JANGAN BIARKAN BUNGAKU LAYU 04
(Tien Kumalasari)
Pak Bono menghampiri Guntur yang terduduk lesu di samping ibunya. Ketika hati sedang gundah, kamar terbaik yang dipilihkan pak Bono ternyata tidak membuatnya gembira. Keadaan pak Suraji seperti sudah terlampau parah. Wajahnya yang pucat dan sorot matanya yang tidak bercahaya, tidak menjanjikan kehidupan yang diharapkan keluarga itu.
Pak Bono duduk di dekat Guntur, menepuk punggungnya pelan.
“Kamu harus kuat, tidak boleh patah semangat.”
“Apa bapak tidak akan tertolong?” tanya Guntur lemah.
“Aku tidak berani mengatakan apa-apa. Hidup dan mati bukan kita yang menentukannya.”
Dan perkataan pak Bono sama sekali bukan menggambarkan sebuah harapan baik. Pak Bono seorang dokter senior. Ia sudah bisa meraba apa yang terjadi, tapi tidak berani mengungkapkan apapun.
“Selalulah berdoa. Mohon yang terbaik untuk ayahmu.”
Guntur mengangguk. Air matanya mengambang. Bu Raji sudah sejak tadi terisak.
“Bu Raji tenang ya, doa terbaik untuk mas Raji. Jangan khawatirkan Guntur. Dia akan menjadi anak saya.”
Bu Raji dan Guntur mengangkat wajahnya. Ucapan pak Bono mengejutkannya. Menjadi anak pak Bono?
“Selepas SMA saya akan bekerja," kata Guntur pelan.
“Kamu masih muda. Kabarnya kamu punya prestasi yang baik di sekolah. Sayang kalau tidak melanjutkan ke jenjang yang lebih tinggi.”
“Mana mungkin Pak, selagi ayahnya masih sehat, kami sudah terengah-engah untuk biaya sekolah Guntur," sambung bu Raji sambil mengusap air matanya.
“Bu Raji bagaimana, kan saya sudah bilang bahwa Guntur akan menjadi anak saya?”
“Maksudnya?”
“Semuanya saya yang tanggung. Kamu harus menjadi orang, jangan mengecewakan ayahmu,” kata pak Bono sambil sekali lagi menepuk punggung Guntur. Air mata anak muda itu meleleh, membasahi pipi.
Ketika terdengar ketukan di pintu, Guntur mempersilakan masuk. Ia terkejut ketika beberapa teman sekelasnya datang. Ia berdiri menyambut, mereka menyalami satu persatu. Ardi memeluknya erat.
Pak Bono menatap Kinanti.
“Kamu sudah sampai di sini? Apa kamu sudah sembuh?”
“Sudah Pak.”
“Baiklah, kalian di sini dulu tapi jangan berisik. Bicara pelan, supaya tidak mengganggu,” kata pak Bono sambil berdiri. Ia menghampiri Kinanti, memegang keningnya.

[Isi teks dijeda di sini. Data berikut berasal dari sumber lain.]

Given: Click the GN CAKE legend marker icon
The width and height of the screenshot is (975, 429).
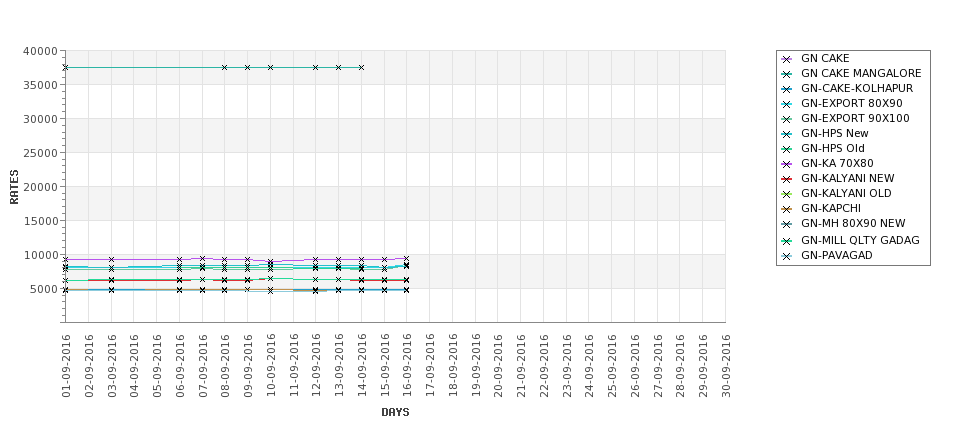Looking at the screenshot, I should coord(787,59).
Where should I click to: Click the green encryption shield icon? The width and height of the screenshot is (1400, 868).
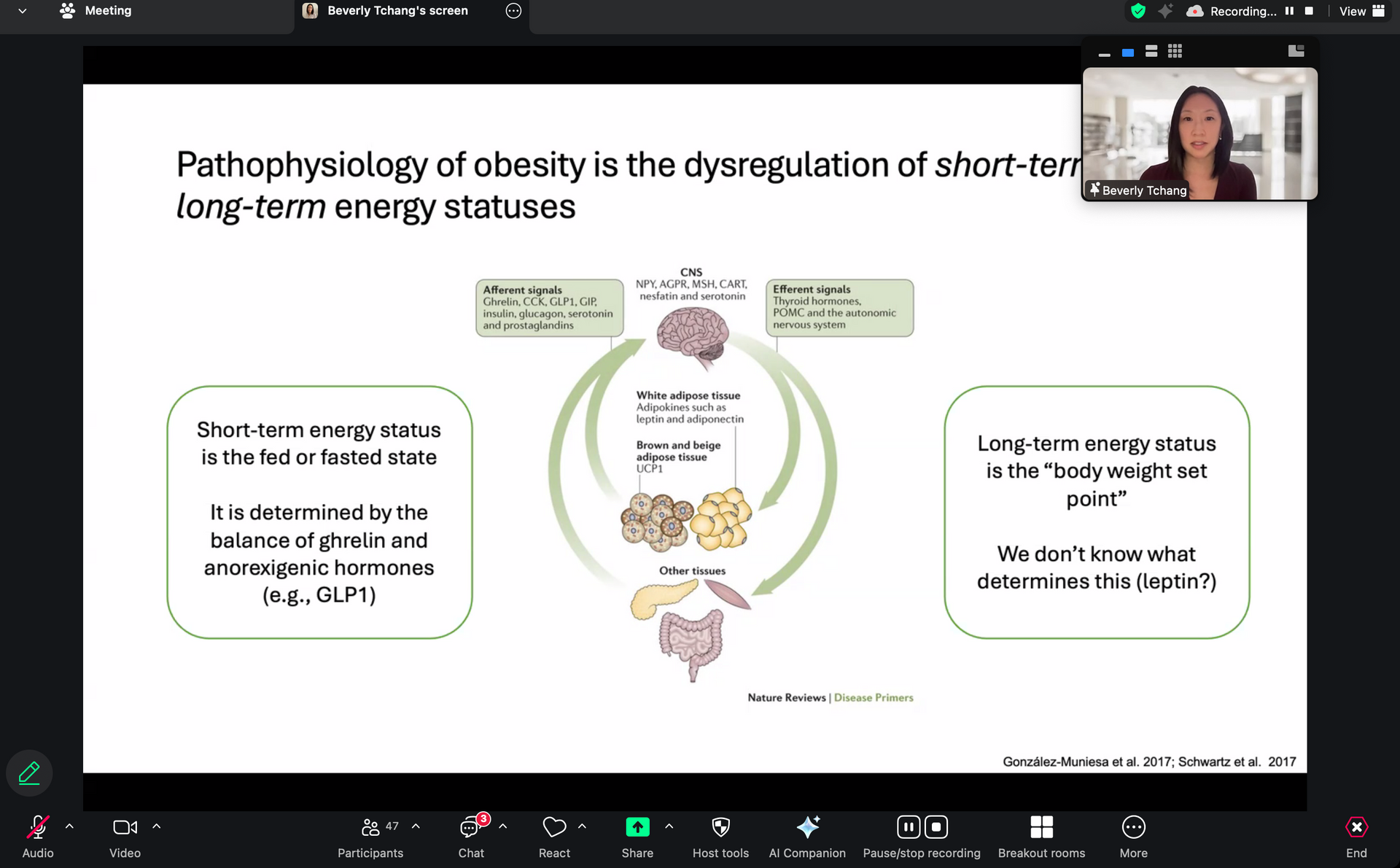[1138, 11]
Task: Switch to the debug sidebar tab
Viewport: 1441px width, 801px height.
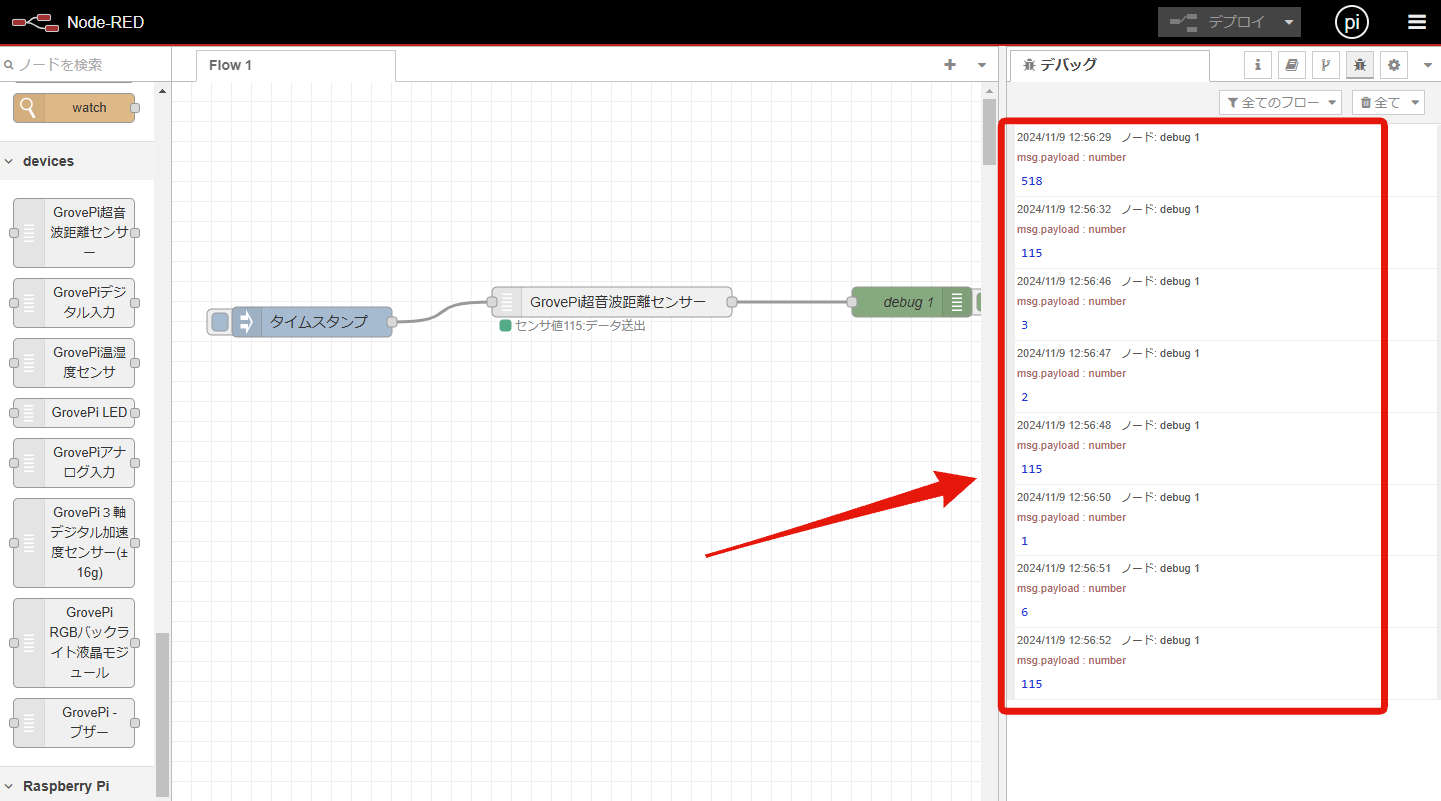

“Sudah tidak panas, tapi jangan lama-lama, segera pulang dan istirahat.”
Kinanti megangguk.
Begitu pak Bono keluar, teman-teman band nya kelihatan senang. Rupanya Kinanti tidak benar-benar kena marah. Tapi saat itu bukan saatnya mengganggu Kinanti. Mereka fokus berbincang dengan bu Raji dan Guntur, yang menceritakan kondisi pak Raji, dengan suara pelan.

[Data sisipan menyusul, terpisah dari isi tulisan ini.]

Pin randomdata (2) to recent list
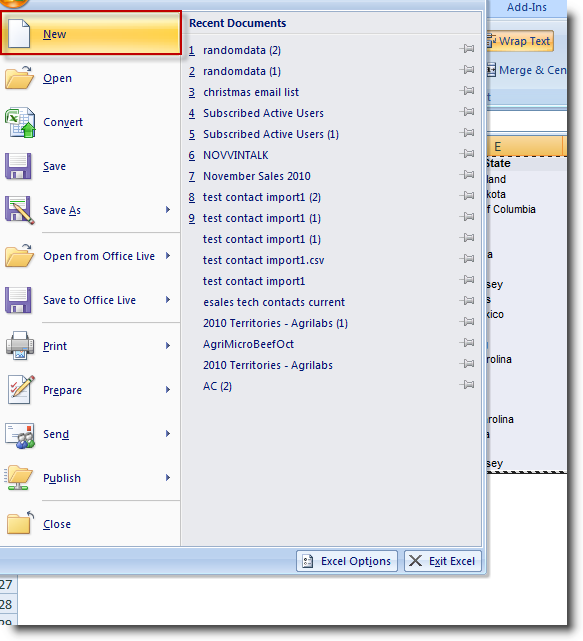The width and height of the screenshot is (583, 641). (x=466, y=49)
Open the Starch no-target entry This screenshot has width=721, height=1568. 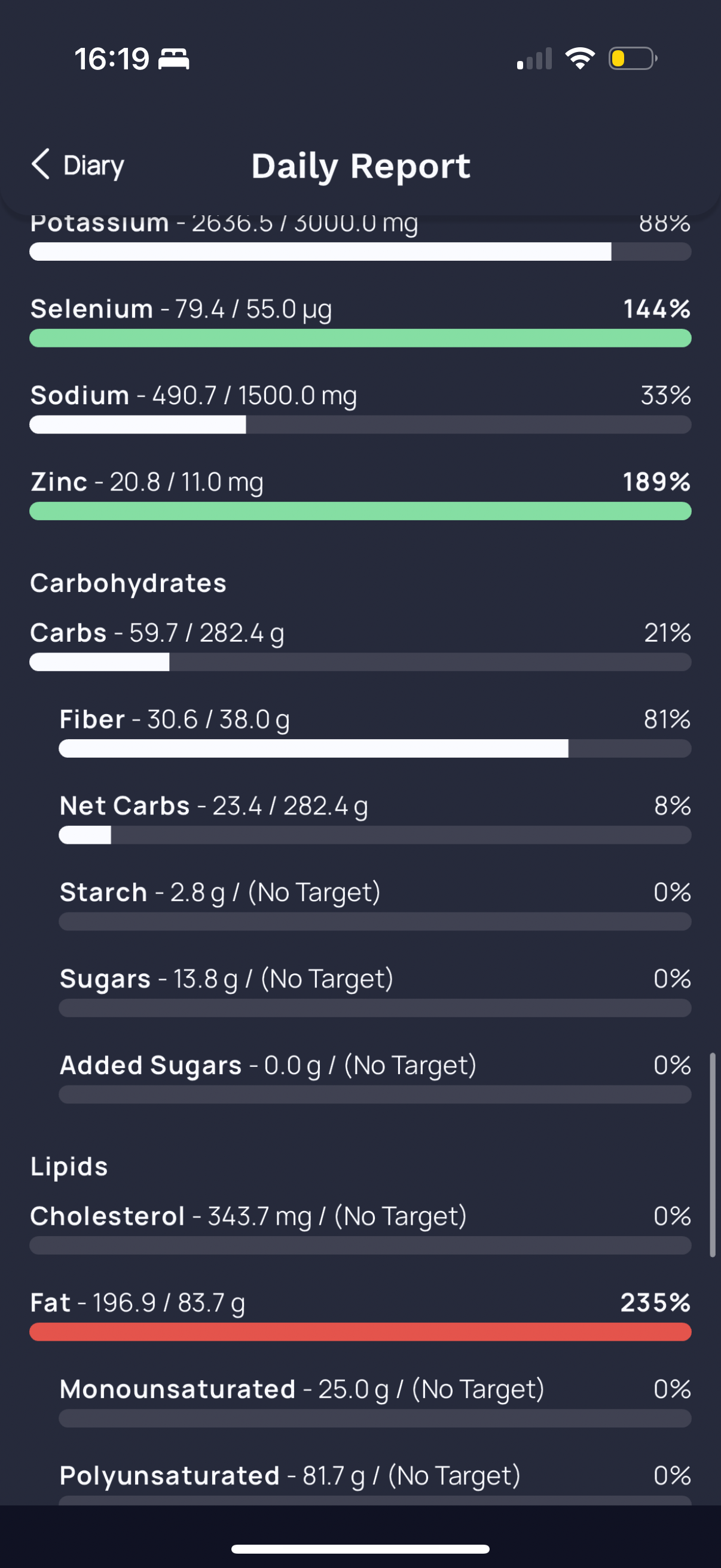coord(375,904)
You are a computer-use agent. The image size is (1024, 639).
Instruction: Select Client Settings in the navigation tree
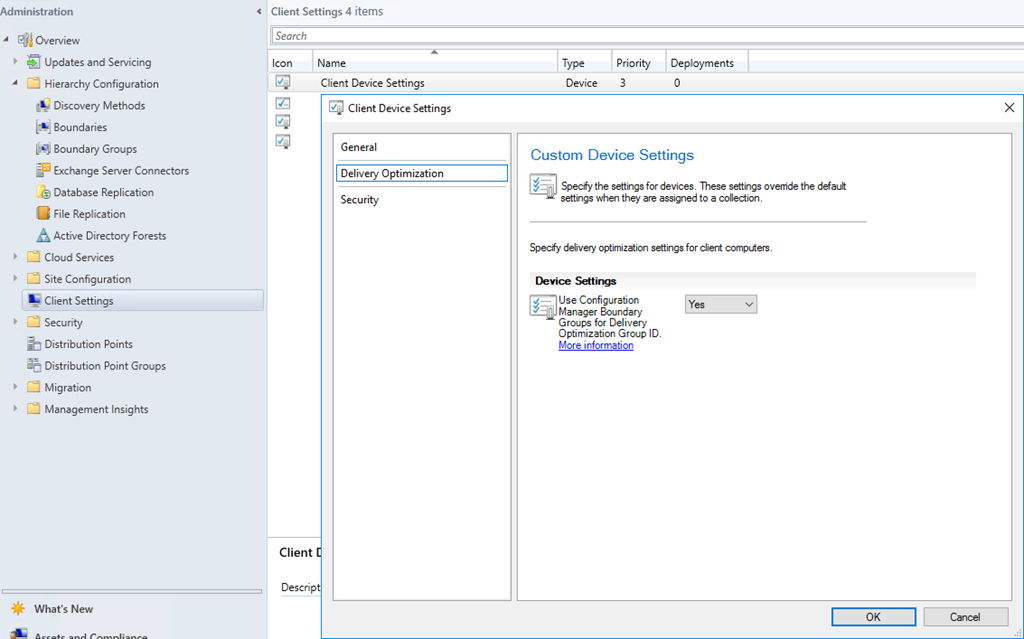79,301
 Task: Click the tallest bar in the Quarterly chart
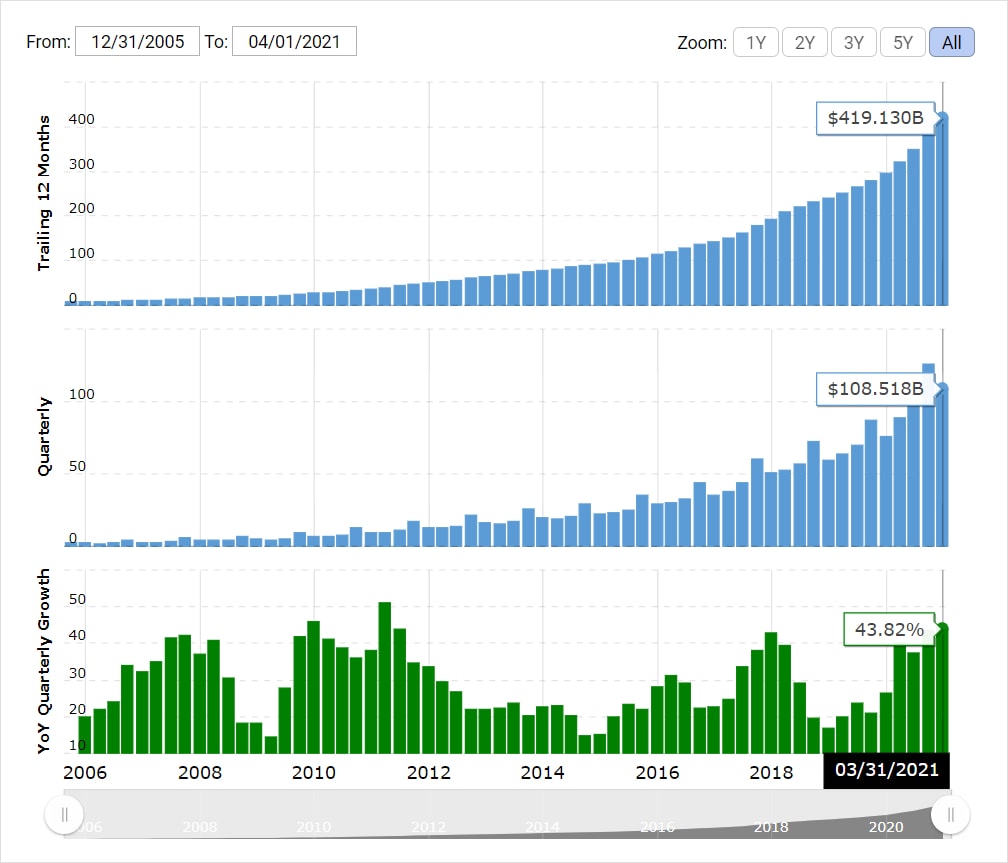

Guntur juga menjadi agak terhibur melihat perhatian teman-temannya yang begitu besar. Bu Raji terharu ketika menerima amplop dari teman-teman Guntur, yang semula ditolaknya.
“Tidak Nak, jangan begini. Kami tidak apa-apa.”
“Jangan menolak Bu, ini tulus dari teman-teman. Tidak seberapa, barangkali hanya sedikit meringankan. Tolong diterima,” kata Ardi sambil menggenggamkan amplop itu lagi ke tangan bu Raji, setelah tadinya ditolak.
Bu Raji terpaksa menerimanya dengan linangan air mata.
Pada saat itu Guntur melihat ke atas ranjang ayahnya, dan seperti melihat tangan sang ayah melambai lemah.
Guntur bergegas mendekat, diikuti ibunya. Teman-temannya tidak berani mendekat, hanya melihatnya dari kejauhan. Takut mengganggu.
Guntur melihat napas ayahnya tersengal. Ia segera memanggil suster perawat yang kemudian menghubungi dokter.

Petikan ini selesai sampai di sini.